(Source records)
****************************************

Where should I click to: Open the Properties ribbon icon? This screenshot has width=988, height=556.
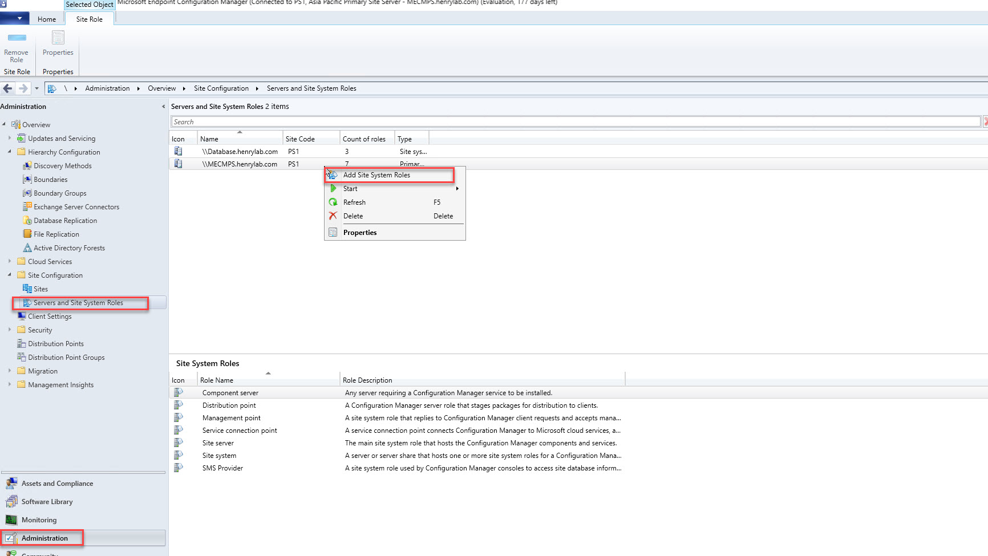pyautogui.click(x=58, y=38)
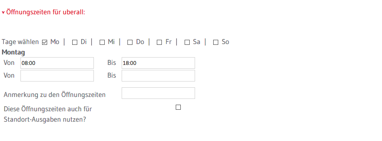Tick the So day checkbox

[x=216, y=42]
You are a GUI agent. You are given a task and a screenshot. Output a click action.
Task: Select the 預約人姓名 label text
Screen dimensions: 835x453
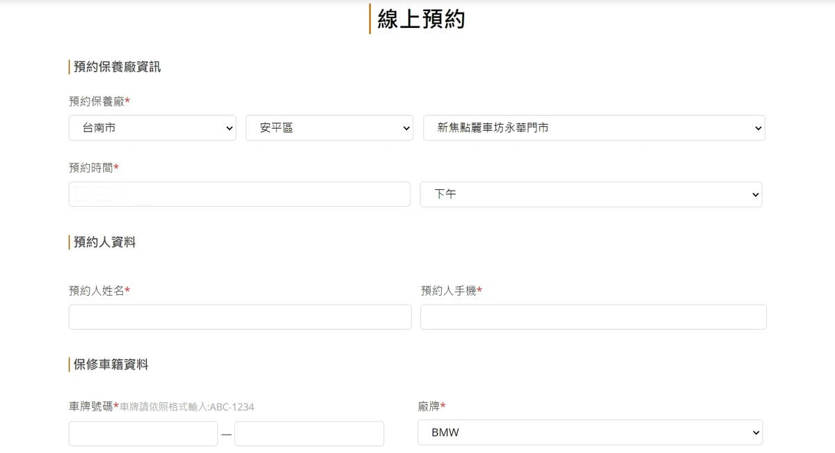point(97,291)
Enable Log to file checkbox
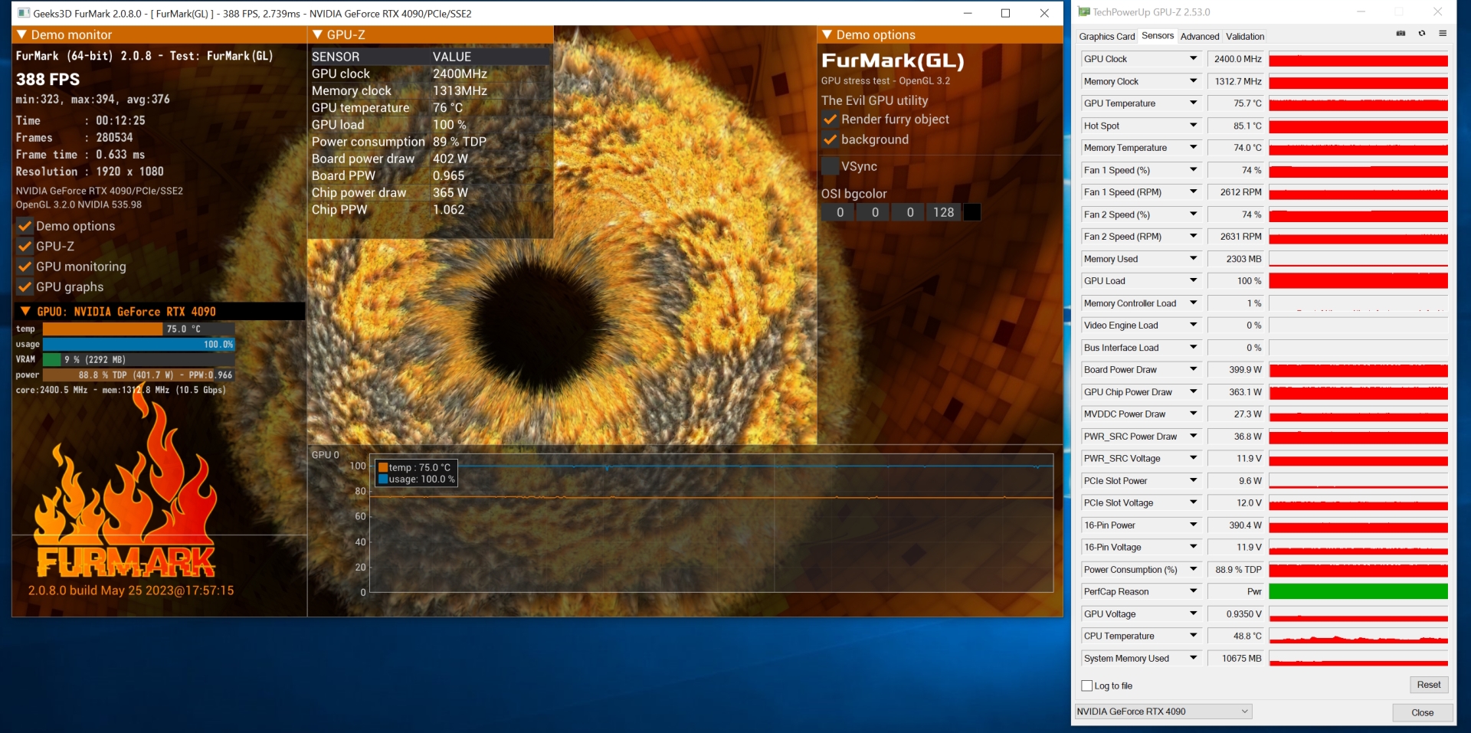 pos(1086,686)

****************************************

Would you retype the lines from the line containing "You are a GUI" to the final line of the entries above, exactly as given and without pictures?

» **Task output**:
You are a GUI agent. You are given a task and a screenshot. Output a click action.
Task: Select the 預約人姓名 label text
Screen dimensions: 835x453
point(97,291)
Enable Log to file checkbox
 pos(1086,686)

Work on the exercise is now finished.